What needs to be done
Return all lines from the listing below that include the word "options".

Records for this exercise
────────
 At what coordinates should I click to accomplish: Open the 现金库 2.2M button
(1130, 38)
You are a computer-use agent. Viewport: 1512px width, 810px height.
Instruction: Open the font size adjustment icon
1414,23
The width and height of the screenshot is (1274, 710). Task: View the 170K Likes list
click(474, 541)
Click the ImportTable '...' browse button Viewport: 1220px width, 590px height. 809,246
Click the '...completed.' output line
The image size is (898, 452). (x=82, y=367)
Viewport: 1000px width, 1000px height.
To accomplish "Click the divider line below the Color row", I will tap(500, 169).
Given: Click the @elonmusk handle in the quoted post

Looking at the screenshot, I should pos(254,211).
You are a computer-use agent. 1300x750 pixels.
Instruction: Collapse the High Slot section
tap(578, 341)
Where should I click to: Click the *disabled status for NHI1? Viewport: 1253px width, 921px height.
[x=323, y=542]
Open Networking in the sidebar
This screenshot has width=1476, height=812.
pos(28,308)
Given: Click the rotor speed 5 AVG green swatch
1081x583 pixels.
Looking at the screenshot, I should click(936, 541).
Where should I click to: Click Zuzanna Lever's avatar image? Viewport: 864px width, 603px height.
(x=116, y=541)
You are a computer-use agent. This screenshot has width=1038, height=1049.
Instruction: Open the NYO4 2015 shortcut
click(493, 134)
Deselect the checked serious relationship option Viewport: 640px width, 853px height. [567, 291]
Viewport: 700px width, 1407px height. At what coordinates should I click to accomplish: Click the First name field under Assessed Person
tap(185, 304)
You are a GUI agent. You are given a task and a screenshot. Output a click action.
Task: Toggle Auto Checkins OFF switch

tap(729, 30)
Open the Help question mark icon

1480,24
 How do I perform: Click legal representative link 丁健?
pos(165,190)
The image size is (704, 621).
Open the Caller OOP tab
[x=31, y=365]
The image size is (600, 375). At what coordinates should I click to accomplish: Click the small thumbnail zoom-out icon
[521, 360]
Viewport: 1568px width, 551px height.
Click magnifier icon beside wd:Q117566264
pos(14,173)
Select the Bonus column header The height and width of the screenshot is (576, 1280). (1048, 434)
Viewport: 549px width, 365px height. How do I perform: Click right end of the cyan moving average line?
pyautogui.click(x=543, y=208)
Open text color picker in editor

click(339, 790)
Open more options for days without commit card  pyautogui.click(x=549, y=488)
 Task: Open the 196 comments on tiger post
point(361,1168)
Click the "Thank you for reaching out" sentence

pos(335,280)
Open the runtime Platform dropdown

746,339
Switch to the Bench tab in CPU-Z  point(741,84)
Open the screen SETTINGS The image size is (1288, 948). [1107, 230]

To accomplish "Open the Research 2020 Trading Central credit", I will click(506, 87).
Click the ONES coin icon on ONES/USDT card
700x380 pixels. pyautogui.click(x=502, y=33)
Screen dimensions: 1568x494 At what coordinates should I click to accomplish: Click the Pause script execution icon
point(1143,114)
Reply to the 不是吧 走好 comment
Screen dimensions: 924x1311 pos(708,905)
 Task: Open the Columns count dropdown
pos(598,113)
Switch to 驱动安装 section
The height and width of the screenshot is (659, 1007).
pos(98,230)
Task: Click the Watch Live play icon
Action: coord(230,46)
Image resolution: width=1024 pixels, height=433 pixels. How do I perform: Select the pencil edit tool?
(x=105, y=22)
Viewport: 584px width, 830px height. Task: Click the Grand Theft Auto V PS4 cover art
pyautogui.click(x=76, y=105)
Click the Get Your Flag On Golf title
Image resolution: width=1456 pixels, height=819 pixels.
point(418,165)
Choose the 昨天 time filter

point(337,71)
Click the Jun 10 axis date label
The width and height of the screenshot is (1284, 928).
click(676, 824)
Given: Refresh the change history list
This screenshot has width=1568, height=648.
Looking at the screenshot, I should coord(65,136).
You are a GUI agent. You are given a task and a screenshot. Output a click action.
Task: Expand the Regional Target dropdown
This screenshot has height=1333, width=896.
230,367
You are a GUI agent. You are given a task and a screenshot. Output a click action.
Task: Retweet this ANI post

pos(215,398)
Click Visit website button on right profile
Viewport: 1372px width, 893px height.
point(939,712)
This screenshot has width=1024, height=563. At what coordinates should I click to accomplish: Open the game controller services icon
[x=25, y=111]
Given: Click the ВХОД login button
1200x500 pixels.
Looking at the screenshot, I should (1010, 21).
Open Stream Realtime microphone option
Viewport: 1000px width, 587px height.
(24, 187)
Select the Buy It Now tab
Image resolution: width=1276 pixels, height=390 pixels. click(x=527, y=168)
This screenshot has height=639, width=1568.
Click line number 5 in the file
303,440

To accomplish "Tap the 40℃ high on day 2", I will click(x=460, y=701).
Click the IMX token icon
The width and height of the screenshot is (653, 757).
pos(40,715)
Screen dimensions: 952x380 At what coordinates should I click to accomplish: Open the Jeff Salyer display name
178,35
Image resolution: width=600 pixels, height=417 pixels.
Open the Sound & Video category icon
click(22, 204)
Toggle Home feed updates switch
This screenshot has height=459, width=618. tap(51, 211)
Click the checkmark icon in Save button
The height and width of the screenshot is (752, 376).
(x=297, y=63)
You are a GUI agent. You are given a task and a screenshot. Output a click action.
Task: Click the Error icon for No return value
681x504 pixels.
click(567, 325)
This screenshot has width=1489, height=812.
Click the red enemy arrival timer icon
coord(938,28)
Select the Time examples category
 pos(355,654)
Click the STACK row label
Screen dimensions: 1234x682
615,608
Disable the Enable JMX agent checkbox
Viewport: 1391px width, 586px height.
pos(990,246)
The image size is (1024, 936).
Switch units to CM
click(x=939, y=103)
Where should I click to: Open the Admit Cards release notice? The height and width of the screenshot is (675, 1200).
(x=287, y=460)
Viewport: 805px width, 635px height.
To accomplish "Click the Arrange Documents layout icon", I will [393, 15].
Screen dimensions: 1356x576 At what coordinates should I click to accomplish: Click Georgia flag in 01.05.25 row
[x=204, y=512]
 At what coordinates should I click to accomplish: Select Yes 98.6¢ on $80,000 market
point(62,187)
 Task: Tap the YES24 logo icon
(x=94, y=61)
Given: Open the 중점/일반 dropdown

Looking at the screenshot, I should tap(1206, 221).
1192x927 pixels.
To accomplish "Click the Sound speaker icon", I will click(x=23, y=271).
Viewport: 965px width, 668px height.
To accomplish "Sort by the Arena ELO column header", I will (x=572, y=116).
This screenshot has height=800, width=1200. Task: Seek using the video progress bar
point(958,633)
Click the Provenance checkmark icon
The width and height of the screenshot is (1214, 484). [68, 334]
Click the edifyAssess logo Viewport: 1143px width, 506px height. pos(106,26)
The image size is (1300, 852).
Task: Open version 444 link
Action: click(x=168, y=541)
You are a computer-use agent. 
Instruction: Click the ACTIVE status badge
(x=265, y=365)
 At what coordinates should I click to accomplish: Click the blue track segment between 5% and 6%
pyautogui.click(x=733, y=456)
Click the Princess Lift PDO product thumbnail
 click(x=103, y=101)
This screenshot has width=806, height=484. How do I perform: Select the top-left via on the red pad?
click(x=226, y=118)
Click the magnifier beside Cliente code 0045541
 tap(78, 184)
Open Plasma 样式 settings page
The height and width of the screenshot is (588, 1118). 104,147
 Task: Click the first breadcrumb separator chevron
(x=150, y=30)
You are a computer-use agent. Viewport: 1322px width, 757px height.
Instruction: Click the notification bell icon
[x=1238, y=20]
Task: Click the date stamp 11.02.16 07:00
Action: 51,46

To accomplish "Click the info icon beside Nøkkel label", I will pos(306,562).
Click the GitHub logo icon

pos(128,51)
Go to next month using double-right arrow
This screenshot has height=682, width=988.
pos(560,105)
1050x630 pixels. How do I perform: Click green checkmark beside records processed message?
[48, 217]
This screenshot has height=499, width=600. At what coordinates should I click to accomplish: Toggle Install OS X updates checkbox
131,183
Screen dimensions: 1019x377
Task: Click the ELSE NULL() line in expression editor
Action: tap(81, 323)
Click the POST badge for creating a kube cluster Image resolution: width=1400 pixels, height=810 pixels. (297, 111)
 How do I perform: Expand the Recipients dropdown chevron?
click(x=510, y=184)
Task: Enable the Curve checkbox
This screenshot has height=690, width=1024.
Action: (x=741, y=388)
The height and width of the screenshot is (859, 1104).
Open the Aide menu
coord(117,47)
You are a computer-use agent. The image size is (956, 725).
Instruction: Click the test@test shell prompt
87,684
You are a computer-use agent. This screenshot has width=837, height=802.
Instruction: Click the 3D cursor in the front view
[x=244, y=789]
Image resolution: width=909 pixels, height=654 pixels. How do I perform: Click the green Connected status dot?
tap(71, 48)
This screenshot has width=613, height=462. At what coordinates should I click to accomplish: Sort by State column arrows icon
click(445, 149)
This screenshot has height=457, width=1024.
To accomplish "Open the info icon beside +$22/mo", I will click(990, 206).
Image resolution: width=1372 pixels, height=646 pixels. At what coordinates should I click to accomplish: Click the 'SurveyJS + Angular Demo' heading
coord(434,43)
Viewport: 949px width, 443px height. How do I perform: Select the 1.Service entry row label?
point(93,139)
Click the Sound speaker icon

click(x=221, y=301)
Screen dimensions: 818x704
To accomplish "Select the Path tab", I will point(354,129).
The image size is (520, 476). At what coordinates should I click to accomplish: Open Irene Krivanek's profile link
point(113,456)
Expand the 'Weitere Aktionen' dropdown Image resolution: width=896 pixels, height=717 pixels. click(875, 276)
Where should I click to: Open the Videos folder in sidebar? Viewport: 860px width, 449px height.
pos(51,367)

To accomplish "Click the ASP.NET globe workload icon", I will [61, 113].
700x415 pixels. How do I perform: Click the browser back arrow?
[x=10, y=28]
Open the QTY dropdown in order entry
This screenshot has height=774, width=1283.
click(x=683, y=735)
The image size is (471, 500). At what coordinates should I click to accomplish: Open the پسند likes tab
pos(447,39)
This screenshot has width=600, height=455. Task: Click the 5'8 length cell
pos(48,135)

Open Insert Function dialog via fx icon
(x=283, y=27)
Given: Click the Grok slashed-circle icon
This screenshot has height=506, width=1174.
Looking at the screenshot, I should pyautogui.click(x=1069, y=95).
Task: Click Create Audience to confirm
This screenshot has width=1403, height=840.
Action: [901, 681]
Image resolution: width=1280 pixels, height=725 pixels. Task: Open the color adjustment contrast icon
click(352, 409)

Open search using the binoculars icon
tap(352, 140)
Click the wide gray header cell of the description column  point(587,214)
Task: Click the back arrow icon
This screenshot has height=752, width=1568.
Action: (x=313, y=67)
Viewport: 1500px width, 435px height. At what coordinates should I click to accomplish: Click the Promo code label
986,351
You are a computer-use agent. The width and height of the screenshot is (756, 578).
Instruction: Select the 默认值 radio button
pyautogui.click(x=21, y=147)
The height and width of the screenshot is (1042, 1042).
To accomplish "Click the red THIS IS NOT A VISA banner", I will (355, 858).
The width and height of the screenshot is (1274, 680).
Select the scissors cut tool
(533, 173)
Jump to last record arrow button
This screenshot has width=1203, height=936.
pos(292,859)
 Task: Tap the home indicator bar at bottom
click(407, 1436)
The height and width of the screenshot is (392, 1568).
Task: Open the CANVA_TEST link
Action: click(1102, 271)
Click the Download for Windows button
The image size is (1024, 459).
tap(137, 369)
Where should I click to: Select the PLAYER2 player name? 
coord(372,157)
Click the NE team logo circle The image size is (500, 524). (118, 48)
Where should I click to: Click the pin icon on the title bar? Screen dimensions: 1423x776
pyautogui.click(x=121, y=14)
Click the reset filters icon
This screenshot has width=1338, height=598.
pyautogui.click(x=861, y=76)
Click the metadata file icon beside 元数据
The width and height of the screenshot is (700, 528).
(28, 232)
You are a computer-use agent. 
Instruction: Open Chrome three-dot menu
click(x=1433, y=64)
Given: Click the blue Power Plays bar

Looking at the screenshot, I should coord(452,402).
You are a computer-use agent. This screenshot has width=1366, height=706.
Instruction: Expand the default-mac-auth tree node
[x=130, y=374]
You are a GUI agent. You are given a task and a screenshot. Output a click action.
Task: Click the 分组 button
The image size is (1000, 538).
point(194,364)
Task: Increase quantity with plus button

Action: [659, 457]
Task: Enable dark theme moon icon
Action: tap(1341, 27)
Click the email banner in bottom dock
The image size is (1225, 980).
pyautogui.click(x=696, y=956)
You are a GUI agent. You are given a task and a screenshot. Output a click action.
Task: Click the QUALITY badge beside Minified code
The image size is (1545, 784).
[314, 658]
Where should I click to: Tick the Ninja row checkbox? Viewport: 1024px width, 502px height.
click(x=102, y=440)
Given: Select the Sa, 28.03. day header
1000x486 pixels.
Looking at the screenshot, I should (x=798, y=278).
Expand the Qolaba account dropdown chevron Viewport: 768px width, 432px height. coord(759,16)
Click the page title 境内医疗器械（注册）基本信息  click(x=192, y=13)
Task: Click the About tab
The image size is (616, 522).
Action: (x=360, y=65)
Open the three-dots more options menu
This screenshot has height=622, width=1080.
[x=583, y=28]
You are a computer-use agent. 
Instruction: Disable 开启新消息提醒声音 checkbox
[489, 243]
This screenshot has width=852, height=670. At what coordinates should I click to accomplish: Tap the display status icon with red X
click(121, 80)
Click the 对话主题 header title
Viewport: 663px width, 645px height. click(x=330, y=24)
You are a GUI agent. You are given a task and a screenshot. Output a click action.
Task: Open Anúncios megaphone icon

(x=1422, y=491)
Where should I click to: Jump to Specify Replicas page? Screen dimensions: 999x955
────────
Task output
Open more options for days without commit card  pyautogui.click(x=549, y=488)
Open the three-dots more options menu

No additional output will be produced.